● **WRITTEN REQUEST**
Write out every line in the part that opens with the line containing "Añadir al carrito (495, 991)" and closes with the line containing "Aviso legal (47, 2559)", both lines included, and add 29 to each coordinate in the answers.

● **DATASET RECORDS**
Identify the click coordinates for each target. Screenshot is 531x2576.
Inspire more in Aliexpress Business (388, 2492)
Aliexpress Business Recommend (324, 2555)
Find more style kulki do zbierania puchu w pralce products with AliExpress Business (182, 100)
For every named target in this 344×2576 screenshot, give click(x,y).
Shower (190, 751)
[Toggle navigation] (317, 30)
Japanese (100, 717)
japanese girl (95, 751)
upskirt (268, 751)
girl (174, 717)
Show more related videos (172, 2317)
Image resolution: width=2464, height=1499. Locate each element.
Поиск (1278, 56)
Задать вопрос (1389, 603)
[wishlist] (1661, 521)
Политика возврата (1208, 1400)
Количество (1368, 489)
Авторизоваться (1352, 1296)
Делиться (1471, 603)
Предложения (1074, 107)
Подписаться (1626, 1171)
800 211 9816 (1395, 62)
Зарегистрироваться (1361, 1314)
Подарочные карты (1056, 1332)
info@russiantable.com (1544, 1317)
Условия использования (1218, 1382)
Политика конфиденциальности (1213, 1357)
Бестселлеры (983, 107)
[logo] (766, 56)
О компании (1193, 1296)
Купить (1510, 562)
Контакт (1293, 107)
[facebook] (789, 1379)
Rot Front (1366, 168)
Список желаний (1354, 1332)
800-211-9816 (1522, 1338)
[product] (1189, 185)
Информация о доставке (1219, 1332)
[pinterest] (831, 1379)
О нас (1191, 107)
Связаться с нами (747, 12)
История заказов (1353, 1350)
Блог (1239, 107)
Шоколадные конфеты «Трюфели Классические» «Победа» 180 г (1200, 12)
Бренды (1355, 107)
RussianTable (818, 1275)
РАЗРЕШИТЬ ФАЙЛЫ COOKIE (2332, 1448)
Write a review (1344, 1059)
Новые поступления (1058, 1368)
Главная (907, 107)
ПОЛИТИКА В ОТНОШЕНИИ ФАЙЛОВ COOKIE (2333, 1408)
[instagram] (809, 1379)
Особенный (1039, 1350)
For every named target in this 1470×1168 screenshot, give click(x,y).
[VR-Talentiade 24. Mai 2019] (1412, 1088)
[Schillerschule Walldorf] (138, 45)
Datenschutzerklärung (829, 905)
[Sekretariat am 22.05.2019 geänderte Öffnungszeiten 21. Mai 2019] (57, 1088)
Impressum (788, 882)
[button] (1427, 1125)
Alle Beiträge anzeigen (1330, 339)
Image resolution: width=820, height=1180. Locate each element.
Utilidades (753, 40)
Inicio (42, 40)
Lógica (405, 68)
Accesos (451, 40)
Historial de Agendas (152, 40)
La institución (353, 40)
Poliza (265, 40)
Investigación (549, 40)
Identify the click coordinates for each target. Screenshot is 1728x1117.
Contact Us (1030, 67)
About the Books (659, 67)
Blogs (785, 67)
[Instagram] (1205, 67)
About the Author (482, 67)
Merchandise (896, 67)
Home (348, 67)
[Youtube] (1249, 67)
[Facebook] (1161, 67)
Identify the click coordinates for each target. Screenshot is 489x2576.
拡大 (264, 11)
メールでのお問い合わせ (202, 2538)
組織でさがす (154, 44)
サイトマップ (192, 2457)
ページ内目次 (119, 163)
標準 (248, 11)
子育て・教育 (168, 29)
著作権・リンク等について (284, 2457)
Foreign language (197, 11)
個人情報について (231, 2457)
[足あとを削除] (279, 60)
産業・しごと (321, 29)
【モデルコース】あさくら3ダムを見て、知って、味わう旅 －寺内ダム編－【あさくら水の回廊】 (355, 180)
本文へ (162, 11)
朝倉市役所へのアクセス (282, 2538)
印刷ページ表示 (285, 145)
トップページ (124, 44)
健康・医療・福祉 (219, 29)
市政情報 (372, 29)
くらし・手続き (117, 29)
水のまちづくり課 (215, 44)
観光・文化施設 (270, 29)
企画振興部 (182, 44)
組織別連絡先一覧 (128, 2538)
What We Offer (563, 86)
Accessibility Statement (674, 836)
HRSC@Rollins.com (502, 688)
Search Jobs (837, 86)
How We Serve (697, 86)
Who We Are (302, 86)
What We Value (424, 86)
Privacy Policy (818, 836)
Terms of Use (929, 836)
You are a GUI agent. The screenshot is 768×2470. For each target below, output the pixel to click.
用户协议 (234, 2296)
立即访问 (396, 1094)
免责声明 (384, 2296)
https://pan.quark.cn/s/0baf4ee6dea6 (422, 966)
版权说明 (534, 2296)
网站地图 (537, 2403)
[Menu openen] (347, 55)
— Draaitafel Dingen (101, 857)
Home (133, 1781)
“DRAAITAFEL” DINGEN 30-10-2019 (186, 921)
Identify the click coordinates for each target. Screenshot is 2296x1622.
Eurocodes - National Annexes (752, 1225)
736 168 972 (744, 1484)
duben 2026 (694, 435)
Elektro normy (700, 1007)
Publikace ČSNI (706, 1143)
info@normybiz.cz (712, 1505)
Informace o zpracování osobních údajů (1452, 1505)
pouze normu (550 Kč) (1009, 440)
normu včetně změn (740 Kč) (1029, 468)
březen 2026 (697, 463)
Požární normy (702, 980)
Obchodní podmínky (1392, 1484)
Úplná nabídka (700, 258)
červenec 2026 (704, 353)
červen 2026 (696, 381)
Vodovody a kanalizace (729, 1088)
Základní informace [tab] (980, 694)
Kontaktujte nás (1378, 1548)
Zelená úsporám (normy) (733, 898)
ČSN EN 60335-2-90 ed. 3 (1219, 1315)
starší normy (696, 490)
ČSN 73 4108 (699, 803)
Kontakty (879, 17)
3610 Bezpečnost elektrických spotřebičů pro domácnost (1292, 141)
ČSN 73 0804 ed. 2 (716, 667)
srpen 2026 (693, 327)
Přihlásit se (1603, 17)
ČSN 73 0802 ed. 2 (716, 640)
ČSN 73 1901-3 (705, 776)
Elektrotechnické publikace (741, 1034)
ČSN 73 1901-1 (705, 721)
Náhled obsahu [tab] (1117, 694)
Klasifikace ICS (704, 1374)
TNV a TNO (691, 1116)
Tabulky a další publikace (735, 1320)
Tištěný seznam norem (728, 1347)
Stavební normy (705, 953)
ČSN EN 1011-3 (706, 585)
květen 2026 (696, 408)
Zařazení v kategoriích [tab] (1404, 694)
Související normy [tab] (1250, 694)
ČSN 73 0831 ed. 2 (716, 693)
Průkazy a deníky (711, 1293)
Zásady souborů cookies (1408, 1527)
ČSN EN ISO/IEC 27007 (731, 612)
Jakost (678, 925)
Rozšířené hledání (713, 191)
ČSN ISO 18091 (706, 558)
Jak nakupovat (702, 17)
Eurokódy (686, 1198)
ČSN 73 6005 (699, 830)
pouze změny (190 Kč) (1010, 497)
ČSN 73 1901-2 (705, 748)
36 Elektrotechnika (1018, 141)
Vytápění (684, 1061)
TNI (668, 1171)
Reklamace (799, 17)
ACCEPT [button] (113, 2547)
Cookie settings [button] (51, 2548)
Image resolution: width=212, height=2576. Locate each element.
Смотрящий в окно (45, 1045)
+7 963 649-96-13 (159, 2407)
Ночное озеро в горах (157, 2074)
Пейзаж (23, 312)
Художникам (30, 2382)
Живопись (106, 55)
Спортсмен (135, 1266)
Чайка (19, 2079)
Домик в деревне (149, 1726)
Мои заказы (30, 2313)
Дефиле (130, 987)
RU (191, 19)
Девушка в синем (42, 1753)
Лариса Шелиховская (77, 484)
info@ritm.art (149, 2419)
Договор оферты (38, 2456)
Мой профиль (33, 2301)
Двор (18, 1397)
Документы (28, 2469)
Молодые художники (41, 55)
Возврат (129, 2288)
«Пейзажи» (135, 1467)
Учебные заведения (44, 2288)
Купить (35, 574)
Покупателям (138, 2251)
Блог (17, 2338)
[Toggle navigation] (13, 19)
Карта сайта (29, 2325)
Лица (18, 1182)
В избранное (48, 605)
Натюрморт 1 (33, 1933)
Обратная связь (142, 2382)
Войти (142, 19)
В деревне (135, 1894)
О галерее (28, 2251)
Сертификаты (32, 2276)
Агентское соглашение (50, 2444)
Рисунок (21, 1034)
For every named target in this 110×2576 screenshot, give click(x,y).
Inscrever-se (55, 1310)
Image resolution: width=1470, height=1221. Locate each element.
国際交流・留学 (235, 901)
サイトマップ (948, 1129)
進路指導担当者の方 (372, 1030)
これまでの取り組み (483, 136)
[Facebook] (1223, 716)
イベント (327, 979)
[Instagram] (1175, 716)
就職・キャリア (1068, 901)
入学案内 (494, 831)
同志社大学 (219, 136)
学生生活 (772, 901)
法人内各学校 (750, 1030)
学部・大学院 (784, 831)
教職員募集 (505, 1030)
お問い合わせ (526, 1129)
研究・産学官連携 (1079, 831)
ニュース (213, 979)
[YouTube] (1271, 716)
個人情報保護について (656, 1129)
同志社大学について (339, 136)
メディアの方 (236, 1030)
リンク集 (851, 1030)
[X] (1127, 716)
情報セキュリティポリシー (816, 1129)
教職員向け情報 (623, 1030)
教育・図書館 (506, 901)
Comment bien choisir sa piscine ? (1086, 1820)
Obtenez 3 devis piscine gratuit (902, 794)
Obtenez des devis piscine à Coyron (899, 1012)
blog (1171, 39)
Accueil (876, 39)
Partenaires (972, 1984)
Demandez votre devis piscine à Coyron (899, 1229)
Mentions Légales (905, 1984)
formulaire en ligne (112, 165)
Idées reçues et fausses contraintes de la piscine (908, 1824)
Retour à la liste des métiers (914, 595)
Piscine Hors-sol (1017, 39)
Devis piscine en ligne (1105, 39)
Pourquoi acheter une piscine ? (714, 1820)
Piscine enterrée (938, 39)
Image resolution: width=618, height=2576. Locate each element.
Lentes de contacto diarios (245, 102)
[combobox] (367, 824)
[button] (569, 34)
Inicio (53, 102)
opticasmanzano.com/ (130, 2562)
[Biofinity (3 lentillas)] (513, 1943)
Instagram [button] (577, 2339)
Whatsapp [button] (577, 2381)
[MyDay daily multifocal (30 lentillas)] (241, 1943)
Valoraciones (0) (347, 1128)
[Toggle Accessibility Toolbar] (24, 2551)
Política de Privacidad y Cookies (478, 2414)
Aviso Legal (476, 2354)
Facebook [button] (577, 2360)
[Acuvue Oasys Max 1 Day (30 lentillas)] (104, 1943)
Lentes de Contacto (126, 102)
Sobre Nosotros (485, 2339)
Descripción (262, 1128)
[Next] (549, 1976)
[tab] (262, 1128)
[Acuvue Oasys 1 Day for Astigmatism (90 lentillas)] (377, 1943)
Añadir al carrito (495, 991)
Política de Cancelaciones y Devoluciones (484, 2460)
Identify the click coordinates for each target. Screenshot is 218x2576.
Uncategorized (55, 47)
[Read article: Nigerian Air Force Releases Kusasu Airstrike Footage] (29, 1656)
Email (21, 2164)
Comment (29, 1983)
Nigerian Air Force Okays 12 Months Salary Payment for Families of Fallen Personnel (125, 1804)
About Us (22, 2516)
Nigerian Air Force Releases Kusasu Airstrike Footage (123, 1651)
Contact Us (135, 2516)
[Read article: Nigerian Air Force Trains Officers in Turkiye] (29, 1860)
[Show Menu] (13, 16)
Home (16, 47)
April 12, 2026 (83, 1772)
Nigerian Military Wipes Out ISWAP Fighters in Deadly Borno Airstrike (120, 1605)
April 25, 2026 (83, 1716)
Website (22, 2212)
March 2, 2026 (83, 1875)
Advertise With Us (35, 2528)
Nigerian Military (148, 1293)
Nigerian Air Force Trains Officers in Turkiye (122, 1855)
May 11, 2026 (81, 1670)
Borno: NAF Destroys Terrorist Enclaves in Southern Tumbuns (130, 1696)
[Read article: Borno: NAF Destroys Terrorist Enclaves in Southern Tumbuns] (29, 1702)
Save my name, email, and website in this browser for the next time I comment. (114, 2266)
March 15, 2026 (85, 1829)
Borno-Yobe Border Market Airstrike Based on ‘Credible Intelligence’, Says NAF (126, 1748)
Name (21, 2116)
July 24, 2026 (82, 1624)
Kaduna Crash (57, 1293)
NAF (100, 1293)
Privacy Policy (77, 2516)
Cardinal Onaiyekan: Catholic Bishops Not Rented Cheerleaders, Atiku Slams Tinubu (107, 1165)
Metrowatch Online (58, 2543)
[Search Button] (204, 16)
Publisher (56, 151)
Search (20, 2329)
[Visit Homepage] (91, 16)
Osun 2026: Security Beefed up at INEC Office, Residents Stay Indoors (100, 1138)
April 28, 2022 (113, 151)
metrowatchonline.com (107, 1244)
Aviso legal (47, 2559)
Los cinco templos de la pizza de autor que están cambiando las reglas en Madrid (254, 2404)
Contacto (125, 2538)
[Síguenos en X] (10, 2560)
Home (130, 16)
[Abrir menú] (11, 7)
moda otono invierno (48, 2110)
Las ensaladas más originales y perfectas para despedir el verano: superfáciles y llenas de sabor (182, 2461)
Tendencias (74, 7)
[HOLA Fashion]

● **COMPLETED EXERCISE**
Añadir al carrito (524, 1020)
Política de Cancelaciones y Devoluciones (513, 2489)
Identify the click coordinates for each target. Screenshot is 218x2576.
Uncategorized (84, 76)
[Read article: Nigerian Air Force Releases Kusasu Airstrike Footage] (58, 1685)
Email (50, 2193)
Comment (58, 2012)
Nigerian Air Force Okays 12 Months Salary Payment for Families of Fallen Personnel (154, 1833)
About Us (51, 2545)
Nigerian Air Force Releases Kusasu Airstrike Footage (152, 1680)
Contact Us (164, 2545)
[Read article: Nigerian Air Force Trains Officers in Turkiye] (58, 1889)
[Show Menu] (42, 45)
Home (45, 76)
April 12, 2026 (112, 1801)
Nigerian Military Wipes Out ISWAP Fighters in Deadly Borno Airstrike (149, 1634)
April 25, 2026 (112, 1745)
Website (51, 2241)
March 2, 2026 (112, 1904)
Advertise With Us (64, 2557)
Nigerian Military (177, 1322)
Nigerian Air Force Trains Officers in Turkiye (151, 1884)
May 11, 2026 (110, 1699)
Borno: NAF Destroys Terrorist Enclaves in Southern Tumbuns (159, 1725)
[Read article: Borno: NAF Destroys Terrorist Enclaves in Southern Tumbuns] (58, 1731)
Save my name, email, and website in this browser for the next time I comment. (143, 2295)
March 15, 2026 (114, 1858)
Borno-Yobe Border Market Airstrike Based on ‘Credible Intelligence’, Says NAF (155, 1777)
Name (50, 2145)
July 24, 2026 (111, 1653)
Kaduna Crash (86, 1322)
NAF (129, 1322)
Privacy Policy (106, 2545)
Cardinal Onaiyekan: Catholic Bishops Not Rented Cheerleaders, Atiku Slams Tinubu (136, 1194)
Metrowatch Online (87, 2572)
[Search Button] (233, 45)
Publisher (85, 180)
Search (49, 2358)
[Visit Homepage] (120, 45)
Osun 2026: Security Beefed up at INEC Office, Residents Stay Indoors (129, 1167)
April 28, 2022 (142, 180)
metrowatchonline.com (136, 1273)
Aviso legal (76, 2588)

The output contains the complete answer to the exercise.